Als iemand aan de hoofdpersoon van de roman vraagt waarom
hij van het geweldige Nederland naar Italië is gegaan, komt hij tot de volgende
conclusie: ‘hier in Italië spreekt niets vanzelf en moet alles telkens weer
bevochten worden. Omdat het systeem niet werkt…Dit hele Italië hangt van
improvisatie aan elkaar. Daarom zijn de Italianen de meest vindingrijke,
veerkrachtige en creatieve mensen die ik ken. Ik geniet daarvan’. (p.50-1)

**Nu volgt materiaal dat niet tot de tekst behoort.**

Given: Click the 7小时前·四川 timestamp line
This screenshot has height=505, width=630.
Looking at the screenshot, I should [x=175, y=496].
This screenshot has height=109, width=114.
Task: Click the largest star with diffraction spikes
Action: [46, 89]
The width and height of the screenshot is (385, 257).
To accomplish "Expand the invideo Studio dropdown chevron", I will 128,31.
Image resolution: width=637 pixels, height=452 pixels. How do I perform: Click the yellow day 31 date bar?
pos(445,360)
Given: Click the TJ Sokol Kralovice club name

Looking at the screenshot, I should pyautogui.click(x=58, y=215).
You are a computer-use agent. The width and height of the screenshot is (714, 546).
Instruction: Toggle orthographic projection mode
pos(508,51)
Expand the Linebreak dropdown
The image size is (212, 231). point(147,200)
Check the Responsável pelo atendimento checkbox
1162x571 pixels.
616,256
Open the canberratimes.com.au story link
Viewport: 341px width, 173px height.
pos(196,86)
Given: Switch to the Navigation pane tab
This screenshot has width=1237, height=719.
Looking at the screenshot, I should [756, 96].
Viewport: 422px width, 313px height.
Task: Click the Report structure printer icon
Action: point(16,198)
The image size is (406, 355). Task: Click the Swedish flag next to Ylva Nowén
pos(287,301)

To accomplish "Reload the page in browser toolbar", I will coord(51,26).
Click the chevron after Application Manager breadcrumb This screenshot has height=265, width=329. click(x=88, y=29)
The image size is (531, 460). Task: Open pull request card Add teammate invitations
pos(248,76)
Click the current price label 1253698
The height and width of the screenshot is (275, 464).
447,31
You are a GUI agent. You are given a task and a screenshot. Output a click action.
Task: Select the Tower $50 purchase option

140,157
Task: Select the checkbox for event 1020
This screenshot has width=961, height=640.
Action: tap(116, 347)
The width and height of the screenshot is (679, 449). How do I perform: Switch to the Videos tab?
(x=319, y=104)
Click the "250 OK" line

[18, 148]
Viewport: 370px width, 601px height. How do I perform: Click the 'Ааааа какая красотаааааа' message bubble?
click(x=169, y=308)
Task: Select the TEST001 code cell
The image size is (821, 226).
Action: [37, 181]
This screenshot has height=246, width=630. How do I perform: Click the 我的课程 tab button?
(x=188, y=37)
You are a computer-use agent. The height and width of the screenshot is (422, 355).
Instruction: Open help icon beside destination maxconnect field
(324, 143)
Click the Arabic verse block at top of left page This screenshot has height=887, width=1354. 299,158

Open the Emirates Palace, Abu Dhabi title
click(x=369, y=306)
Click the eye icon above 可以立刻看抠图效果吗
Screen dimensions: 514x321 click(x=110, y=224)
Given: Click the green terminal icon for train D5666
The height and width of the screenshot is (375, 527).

In zijn beschrijving is Italië een invers Nederland. Dingen
doen, zoals ze horen is een vloek in de kerk van het vooruitgangsdenken. In
Nederland heb je twee soorten mensen: zij die alles anders willen en zij die
zouden willen dat alles nog zo was als vroeger. Over dat laatste, namelijk dat
alles is veranderd, zijn ze het eens.
Het oordeel daarover is tegengesteld. Maar verandering lijkt wel de norm te
zijn. Vernieuwing van onderwijs, hervorming van de belastingen, vernieuwde
formules van wasmiddelen, supermarkten met food corners: we zijn dol op nieuwe
dingen. Maar we houden niet van improviseren. Alles moet wel goed geregeld
zijn. Ordelijk, duidelijk. In De Efteling zal nooit een bezoeker verdwalen. Het
tovenaarspark is een toonbeeld van ordening en duidelijkheid. Evenementen
beginnen altijd op tijd, wat op de menukaart staat is in huis, je betaalt wat
er op het prijskaartje staat. In het zich continu veranderende leven van de
Nederlander is geen ruimte voor verrassingen.
Is Italië dan een land van creativelingen die bekneld zitten
in het keurslijf van de traditie, en is Nederland een land van door boekhouders
bedachte veranderingen? In Nederland lijken we vooral te denken dat stilstand
achteruitgang is. In Italië is stilstand een kwaliteit. Beide stellingen zijn
waar.
Laten we in Nederland maar eens uitgaan van stilstand. Van
kwaliteit. Kwaliteit ontstaan uit een traditie. Dus dingen die wel al heel lang
doen, doen we goed. Alles lijkt in ons denken te draaien om wat er beter kan. Maar
laten we het eens omdraaien en kijken wat we moeten doen om het goede te
bewaren. In plaats van het slechte te verbeteren. Ik weet niet wat het
oplevert. Misschien worden we meer Italië.